*** Given data Section Begins ***

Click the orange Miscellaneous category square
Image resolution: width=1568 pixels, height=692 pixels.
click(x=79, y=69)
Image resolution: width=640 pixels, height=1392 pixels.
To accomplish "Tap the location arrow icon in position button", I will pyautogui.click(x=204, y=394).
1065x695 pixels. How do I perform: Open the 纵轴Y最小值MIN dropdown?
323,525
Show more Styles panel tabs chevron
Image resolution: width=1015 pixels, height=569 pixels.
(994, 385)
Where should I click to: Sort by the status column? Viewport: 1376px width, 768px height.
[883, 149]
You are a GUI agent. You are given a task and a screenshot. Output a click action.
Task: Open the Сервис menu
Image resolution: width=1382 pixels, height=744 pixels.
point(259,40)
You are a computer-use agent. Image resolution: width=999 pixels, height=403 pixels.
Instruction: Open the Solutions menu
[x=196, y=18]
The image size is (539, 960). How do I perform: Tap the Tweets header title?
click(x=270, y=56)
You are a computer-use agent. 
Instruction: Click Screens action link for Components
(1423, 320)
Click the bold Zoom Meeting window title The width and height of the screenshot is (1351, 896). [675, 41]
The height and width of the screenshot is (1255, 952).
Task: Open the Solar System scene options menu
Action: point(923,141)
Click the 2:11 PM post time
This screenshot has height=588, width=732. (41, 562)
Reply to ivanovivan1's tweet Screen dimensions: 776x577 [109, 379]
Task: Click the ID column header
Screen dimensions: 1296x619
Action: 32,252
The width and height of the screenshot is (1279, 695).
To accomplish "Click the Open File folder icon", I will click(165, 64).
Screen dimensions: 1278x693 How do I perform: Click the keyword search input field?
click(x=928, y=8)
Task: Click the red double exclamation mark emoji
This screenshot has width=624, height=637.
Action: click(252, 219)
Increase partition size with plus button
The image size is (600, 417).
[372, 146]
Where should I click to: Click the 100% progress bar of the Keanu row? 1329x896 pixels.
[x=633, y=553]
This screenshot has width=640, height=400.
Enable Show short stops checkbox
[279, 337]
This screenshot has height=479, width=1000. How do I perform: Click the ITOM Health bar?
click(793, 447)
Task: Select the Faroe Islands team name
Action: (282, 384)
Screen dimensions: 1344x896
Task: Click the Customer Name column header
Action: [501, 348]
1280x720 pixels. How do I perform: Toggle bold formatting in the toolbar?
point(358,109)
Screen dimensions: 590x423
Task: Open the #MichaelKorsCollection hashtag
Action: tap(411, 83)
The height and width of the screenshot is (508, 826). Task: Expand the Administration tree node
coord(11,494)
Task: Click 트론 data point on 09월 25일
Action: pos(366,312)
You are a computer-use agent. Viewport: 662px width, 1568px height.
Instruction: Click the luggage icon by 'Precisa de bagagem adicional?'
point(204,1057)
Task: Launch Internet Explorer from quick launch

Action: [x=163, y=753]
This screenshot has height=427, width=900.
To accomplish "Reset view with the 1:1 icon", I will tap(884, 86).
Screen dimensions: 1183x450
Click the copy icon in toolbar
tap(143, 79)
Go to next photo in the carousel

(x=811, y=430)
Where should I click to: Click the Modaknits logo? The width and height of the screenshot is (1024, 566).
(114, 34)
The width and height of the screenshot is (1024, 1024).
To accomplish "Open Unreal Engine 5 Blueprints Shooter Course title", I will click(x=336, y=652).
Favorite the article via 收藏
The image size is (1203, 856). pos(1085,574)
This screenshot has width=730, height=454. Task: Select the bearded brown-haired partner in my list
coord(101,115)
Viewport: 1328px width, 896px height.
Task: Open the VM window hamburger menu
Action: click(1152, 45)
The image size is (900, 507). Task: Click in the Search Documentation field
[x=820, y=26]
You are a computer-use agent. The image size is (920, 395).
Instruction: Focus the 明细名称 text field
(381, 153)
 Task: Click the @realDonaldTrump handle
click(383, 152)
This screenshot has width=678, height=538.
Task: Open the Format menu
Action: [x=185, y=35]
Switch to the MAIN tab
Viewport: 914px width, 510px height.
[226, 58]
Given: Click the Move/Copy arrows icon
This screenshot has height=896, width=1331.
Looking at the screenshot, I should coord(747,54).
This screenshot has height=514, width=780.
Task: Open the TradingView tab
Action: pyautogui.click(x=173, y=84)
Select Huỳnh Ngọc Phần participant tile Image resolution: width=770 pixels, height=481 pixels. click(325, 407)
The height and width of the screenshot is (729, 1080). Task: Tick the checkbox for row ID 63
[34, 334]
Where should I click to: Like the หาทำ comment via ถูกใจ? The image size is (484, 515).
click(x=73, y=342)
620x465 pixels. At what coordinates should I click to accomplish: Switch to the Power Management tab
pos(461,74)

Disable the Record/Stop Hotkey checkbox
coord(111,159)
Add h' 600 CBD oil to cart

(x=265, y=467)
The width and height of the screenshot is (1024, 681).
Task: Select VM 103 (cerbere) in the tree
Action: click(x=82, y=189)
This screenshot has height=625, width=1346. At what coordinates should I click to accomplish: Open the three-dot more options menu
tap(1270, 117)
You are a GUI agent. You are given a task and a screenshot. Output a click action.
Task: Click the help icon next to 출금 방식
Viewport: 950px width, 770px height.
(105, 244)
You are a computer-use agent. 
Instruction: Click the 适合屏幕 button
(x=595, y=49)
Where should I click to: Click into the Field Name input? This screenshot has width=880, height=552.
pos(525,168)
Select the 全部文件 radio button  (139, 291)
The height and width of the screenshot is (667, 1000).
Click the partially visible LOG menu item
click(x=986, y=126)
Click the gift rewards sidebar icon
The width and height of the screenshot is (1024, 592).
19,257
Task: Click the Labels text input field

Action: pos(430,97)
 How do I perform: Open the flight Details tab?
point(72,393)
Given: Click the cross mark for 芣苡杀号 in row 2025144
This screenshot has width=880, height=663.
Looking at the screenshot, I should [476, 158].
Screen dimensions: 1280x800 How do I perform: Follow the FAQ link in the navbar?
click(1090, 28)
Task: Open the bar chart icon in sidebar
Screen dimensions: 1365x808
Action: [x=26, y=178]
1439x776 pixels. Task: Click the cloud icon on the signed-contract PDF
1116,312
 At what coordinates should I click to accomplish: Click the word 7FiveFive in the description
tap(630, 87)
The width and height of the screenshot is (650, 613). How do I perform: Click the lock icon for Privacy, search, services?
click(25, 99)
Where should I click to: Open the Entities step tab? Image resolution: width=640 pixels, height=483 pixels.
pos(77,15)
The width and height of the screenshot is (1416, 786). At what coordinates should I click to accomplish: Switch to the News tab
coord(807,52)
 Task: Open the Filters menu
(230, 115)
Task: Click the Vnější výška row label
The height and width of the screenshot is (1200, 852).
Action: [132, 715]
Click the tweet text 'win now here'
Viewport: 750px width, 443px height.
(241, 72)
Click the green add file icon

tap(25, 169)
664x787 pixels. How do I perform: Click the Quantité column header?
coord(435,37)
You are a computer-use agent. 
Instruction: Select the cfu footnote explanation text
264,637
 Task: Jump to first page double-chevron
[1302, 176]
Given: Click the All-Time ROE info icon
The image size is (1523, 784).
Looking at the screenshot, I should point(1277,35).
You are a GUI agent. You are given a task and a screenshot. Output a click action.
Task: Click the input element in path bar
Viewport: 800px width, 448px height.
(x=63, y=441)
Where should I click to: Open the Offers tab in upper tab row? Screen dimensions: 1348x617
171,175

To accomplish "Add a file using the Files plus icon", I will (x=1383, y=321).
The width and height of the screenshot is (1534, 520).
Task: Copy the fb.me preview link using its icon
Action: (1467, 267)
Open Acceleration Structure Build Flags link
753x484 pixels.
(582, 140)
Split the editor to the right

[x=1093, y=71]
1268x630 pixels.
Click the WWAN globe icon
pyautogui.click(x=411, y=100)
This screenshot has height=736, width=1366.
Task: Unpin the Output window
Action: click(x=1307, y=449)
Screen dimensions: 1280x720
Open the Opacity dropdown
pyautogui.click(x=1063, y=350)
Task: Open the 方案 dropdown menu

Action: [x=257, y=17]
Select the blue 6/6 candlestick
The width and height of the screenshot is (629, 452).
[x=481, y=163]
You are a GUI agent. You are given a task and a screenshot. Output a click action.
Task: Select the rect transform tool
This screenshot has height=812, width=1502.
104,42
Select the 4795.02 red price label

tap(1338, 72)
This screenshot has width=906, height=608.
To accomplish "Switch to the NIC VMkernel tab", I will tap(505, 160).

*** Given data Section Ends ***

• [Problem to solve]:
Check the entries above for the word "with" and copy every line where it turns up.

• [Problem solution]:
Increase partition size with plus button
To accomplish "Reset view with the 1:1 icon", I will tap(884, 86).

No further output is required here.